Tag: ruby

  • Improving Elasticsearch Indexing in the Rails Model using Searchkick

    Searching has become a prominent feature of any web application, and a relevant search feature requires a robust search engine. The search engine should be capable of performing a full-text search, auto completion, providing suggestions, spelling corrections, fuzzy search, and analytics. 

    Elasticsearch, a distributed, fast, and scalable search and analytic engine, takes care of all these basic search requirements.

    The focus of this post is using a few approaches with Elasticsearch in our Rails application to reduce time latency for web requests. Let’s review one of the best ways to improve the Elasticsearch indexing in Rails models by moving them to background jobs.

    In a Rails application, Elasticsearch can be integrated with any of the following popular gems:

    We can continue with any of these gems mentioned above. But for this post, we will be moving forward with the Searchkick gem, which is a much more Rails-friendly gem.

    The default Searchkick gem option uses the object callbacks to sync the data in the respective Elasticsearch index. Being in the callbacks, it costs the request, which has the creation and updation of a resource to take additional time to process the web request.

    The below image shows logs from a Rails application, captured for an update request of a user record. We have added a print statement before Elasticsearch tries to sync in the Rails model so that it helps identify from the logs where the indexing has started. These logs show that the last two queries were executed for indexing the data in the Elasticsearch index.

    Since the Elasticsearch sync is happening while updating a user record, we can conclude that the user update request will take additional time to cover up the Elasticsearch sync.

    Below is the request flow diagram:

    From the request flow diagram, we can say that the end-user must wait for step 3 and 4 to be completed. Step 3 is to fetch the children object details from the database.

    To tackle the problem, we can move the Elasticsearch indexing to the background jobs.
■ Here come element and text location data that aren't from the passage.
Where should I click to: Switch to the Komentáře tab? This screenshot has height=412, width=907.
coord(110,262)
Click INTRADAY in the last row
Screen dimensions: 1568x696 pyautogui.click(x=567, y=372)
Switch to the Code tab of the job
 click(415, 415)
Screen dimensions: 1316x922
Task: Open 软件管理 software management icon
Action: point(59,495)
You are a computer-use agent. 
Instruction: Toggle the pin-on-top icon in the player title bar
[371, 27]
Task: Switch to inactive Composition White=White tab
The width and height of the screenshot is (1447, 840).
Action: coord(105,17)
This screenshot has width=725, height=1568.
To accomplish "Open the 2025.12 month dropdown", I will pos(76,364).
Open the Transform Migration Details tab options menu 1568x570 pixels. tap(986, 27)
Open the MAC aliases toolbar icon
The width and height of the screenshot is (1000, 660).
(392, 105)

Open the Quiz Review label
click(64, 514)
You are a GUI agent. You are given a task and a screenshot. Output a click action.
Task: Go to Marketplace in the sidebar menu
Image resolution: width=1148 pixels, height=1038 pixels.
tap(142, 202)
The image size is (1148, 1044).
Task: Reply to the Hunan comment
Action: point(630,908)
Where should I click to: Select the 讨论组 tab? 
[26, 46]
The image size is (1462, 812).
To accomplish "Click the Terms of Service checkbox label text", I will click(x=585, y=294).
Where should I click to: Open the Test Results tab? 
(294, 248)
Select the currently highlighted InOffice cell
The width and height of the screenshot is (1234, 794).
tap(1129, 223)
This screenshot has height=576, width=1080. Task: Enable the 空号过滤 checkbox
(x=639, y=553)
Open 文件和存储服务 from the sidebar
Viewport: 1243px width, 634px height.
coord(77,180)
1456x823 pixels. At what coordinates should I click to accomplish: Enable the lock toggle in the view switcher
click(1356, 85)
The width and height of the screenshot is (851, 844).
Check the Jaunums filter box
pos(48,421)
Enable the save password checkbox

Usually, for Rails apps in production, there are separate app servers, database servers, background job processing servers, and Elasticsearch servers (in this scenario).

    This is how the request flow looks when we move Elasticsearch indexing:

    Let’s get to coding!

    For demo purposes, we will have a Rails app with models: `User` and `Blogpost`. The stack used here:

    • Rails 5.2
    • Elasticsearch 6.6.7
    • MySQL 5.6
    • Searchkick (gem for writing Elasticsearch queries in Ruby)
    • Sidekiq (gem for background processing)

    This approach does not require  any specific version of Rails, Elasticsearch or Mysql. Moreover, this approach is database agnostic. You can go through the code from this Github repo for reference.

    Let’s take a look at the user model with Elasticsearch index.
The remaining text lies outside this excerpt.